Increasing Numbers Of Men Opting To Be Stay-At-Home Dads

The number of fathers opting to stay home with their children is increasing, according to new findings by Pew Research. A study found that one in five stay-at-home parents are male, an increase of 7% since 1989. The number of stay-at-home parents, male or female, is around 18%, which has remained stable for three decades.

Jocelyn Wikle, assistant professor at Brigham Young University’s School of Family Life, said more fathers are opting to stay home mainly because of women’s earning power and because women are more likely to take home more cash than their husbands. “Women’s earning potential has risen considerably over this time as their educational attainment has steadily increased,” she said.

In 2022, statistics found that women now make up 35% of the highest-earning positions in the United States, and the US Census Bureau said in 2021 that women hold 53% of college degrees, compared to 47% for men.

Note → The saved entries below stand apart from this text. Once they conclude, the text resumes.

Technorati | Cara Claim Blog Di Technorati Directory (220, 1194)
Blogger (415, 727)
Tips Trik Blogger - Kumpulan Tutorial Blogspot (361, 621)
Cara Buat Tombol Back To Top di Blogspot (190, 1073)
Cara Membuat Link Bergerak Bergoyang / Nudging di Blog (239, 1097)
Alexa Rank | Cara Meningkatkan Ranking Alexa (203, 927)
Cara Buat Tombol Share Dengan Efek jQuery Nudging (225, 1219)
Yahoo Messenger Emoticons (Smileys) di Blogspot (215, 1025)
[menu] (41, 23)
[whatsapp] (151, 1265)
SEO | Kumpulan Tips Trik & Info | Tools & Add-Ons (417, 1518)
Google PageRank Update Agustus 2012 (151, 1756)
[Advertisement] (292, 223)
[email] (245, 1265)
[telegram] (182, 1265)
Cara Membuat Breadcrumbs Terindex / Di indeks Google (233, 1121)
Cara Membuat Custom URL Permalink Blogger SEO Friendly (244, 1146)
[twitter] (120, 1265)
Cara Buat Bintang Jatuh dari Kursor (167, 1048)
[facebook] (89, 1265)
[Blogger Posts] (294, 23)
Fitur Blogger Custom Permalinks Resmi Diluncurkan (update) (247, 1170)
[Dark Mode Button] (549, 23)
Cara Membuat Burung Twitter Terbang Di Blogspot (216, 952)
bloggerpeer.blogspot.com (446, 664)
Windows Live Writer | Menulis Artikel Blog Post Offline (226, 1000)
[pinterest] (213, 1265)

Meanwhile, childcare costs have risen so fast that, according to the US Department of Labor, it is financially out of reach for many parents. Data from 47 states showed “childcare prices for a single child ranged from $4,810 for school-age home-based care in small counties to $15,417 for infant center-based care in very large counties.”

Given the cost of childcare and the often higher earning potential of women, stay-at-home dads are the best option for many families, according to the study. Discussions with dads also reveal that many want to spend more time with their children and find their jobs far less fulfilling. One father said he didn’t like his job and spent his time thinking of what he could do with his child instead.

The trend is not limited to the US, and figures from Britain show that the number of stay-at-home dads has tripled since before the outbreak of the Covid pandemic. The UK’s Office for National Statistics found that one in nine stay-at-home parents are now male, compared to one in fourteen in 2019.